Now we have 2 copies of our data (you still with me?). We need a third to complete the first part of our 3–2–1 backup strategy. We have a couple options here. For our third copy, we need to be on a second type of media (the “2” in our 3–2–1 strategy). In Ancient Greece they used CDs and DVDs for this, but in today’s digital photography world, those methods are slow and small. Not to mention that optical media fades over years. Instead of optical media, we can use “The Cloud”. Companies like Backblaze and Crashplan allow you to store unlimited amounts of data on their servers. It’s a great way to go and covers the “2 types of media” and “1 off-site” parts of our 3-2-1 strategy. There is a downside though, it’s slow to start and slow to recover from. This is where I cheat a little on our 3–2–1 strategy. In addition to creating my third media copy on a second type of media, I also use a third drive to take off-site. Confused? Let me break it down for you:
Drive A copies to Drive B every night at midnight. Each week I bring in Drive C from off-site and replace Drive B (taking Drive B off-site). Guess what app I use to accomplish this? CarbonCopyCloner automatically runs a task to copy everything on Drive A to Drive B or Drive C when it’s reconnected … so all I have to do is unplug Drive B, plug in Drive C and it starts to copy anything that’s changed since the last backup. Can it get any easier?
Now I have a 4–2–1 backup strategy, even better!
The Gear I Use (*updated Dec 2014)
I use three G-RAID Thunderbolt drives from G-Technology. I also use a G-Drive Mini as my Time Machine backup (keep in mind TM likes 2x size of your main drive, my main drive is a 240GB SSD). I also have G-Tech G-Dock with G-Drive ev units which come in both HDD and SSD versions to create copies of our tethered folder in the field. The ev drive is stored/carried separately from the laptop by my assistant. When we get back to the studio, we can shove the G-Tech ev drives into the G-Dock and copy all the files to our main Studio A drive, and ultimately to Studio B and the cloud. The next piece of gear we purchase, that will make this a truly bulletproof backup, is a Network Attached Storage system that can automatically sync with a duplicate NAS system off-site. This will solve the issue of something happening to the G-Raid drives and having to wait to restore from the cloud. We’re reviewing a few models now and will update once we’ve made a decision and incorporated into our backup strategy.
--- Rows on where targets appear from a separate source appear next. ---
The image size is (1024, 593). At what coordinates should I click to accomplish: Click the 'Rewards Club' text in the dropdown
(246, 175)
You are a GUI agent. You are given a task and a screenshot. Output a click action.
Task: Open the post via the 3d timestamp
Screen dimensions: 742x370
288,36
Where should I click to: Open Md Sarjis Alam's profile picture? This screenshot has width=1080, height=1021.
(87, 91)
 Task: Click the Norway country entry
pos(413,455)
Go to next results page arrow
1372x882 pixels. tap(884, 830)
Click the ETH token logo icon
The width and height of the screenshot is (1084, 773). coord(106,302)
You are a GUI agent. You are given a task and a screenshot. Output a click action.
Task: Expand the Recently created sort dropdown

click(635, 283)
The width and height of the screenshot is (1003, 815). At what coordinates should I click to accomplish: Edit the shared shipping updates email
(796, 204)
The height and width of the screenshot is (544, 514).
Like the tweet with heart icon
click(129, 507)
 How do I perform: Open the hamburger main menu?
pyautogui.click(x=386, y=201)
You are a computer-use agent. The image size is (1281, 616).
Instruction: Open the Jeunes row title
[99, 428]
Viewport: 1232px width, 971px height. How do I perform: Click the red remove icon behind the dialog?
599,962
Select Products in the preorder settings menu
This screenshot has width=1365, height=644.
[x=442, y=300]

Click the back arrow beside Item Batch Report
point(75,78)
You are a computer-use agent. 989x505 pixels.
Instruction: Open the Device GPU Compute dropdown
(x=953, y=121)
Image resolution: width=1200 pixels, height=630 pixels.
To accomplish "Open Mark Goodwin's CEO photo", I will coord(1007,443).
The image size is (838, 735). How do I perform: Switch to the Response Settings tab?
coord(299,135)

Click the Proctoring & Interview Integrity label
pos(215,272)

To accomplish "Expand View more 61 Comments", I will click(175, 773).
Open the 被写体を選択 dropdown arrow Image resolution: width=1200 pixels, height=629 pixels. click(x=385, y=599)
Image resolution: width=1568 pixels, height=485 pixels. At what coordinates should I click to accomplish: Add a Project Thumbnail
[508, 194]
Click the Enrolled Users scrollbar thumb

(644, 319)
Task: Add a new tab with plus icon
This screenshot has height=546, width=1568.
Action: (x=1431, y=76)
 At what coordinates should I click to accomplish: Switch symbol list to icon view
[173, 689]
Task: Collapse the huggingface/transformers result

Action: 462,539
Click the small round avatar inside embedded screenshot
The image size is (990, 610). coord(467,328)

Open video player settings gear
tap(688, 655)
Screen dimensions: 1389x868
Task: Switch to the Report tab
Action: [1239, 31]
Isn’t all this expensive? Sure, but isn’t losing all your data, or even data from one job (a wedding for example) more expensive? Buy good stuff, spend the money once, spend the money now. Don’t buy cheap stuff and have it fail, you might as well not do anything. Don’t establish a backup strategy AFTER you have a problem. I don’t expect everyone to run out and buy a few thousand dollars worth of RAID drives, but hopefully I’ve given you the incentive to start thinking about how your data is protected. Good luck, and let me know in the comments if you have any questions.